Miguel Deveze
Modern Art does not have to be a medium without a message. Take a look at the work of Miguel Deveze, a French-Catalan artist born in Arles, France, in 1909. Deveze was an accomplished saxophone player in the Paris jazz scene, when an encounter with a Rubens painting at the Louvre persuaded him his real calling in life was to look for harmonies and syncopated rhythms in the geometric forms of visual art.

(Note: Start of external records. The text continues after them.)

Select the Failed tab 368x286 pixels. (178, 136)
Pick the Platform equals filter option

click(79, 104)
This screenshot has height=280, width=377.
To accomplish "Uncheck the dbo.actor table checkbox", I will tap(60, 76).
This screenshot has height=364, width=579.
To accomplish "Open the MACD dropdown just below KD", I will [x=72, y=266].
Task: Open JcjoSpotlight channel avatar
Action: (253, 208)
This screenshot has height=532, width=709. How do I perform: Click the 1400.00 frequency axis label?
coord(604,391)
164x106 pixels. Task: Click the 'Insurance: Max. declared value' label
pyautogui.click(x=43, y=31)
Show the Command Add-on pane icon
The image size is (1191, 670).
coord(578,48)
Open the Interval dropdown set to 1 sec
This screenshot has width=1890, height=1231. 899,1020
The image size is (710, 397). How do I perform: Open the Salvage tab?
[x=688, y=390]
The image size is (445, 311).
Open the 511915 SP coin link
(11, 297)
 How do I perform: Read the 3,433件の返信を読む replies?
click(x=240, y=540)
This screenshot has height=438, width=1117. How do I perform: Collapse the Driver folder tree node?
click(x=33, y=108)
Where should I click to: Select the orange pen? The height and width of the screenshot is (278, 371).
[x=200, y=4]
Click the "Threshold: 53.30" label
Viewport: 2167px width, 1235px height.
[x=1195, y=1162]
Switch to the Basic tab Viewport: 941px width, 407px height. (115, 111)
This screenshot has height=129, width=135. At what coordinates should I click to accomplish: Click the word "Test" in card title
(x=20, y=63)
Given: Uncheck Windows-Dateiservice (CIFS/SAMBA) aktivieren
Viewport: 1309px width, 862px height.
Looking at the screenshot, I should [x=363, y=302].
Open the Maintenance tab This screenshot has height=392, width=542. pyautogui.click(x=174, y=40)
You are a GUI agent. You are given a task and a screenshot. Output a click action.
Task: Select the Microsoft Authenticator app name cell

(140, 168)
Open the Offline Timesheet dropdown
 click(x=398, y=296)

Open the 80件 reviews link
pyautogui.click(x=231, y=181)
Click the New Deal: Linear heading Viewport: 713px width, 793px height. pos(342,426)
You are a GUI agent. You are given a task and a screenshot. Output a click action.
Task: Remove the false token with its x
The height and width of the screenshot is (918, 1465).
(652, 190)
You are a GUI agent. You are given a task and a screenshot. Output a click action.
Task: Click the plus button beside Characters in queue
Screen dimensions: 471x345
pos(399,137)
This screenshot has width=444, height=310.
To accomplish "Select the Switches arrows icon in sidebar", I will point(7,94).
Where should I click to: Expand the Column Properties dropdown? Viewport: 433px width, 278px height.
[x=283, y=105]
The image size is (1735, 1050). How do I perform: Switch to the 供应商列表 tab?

Fascinated with modern industrial design, the self-taught Deveze developed an idiosyncratic style, often called “post-cubist,” where the figurative elements in his work emerge from contrasting planes of flat color, fitted precisely together like jigsaw puzzle pieces.
Deveze has painted a variety of subjects from high-speed trains to the intricate dance of matador and beast in the bull-ring, but he has a special love for the colorful Biblical narratives he heard growing up in Spain and Provence. His modernistic treatment of these sacred stories links him to the post-war revival of sacred art in France, led by Dominican Father Marie-Alain Couturier, who commissioned ecclesiastical works from cutting-edge contemporary artists like Leger, Chagall, Rouault, Bonnard, and Matisse. Sacred art pilgrims will definitely want to visit Matisse’s Chapel of the Rosary at Vence, near Nice, then, travel on to Arles to view Deveze’s Stations of the Cross in the Church of Saint-Pierre-de-Trinquetaille, thought by some art critics to be his masterpiece.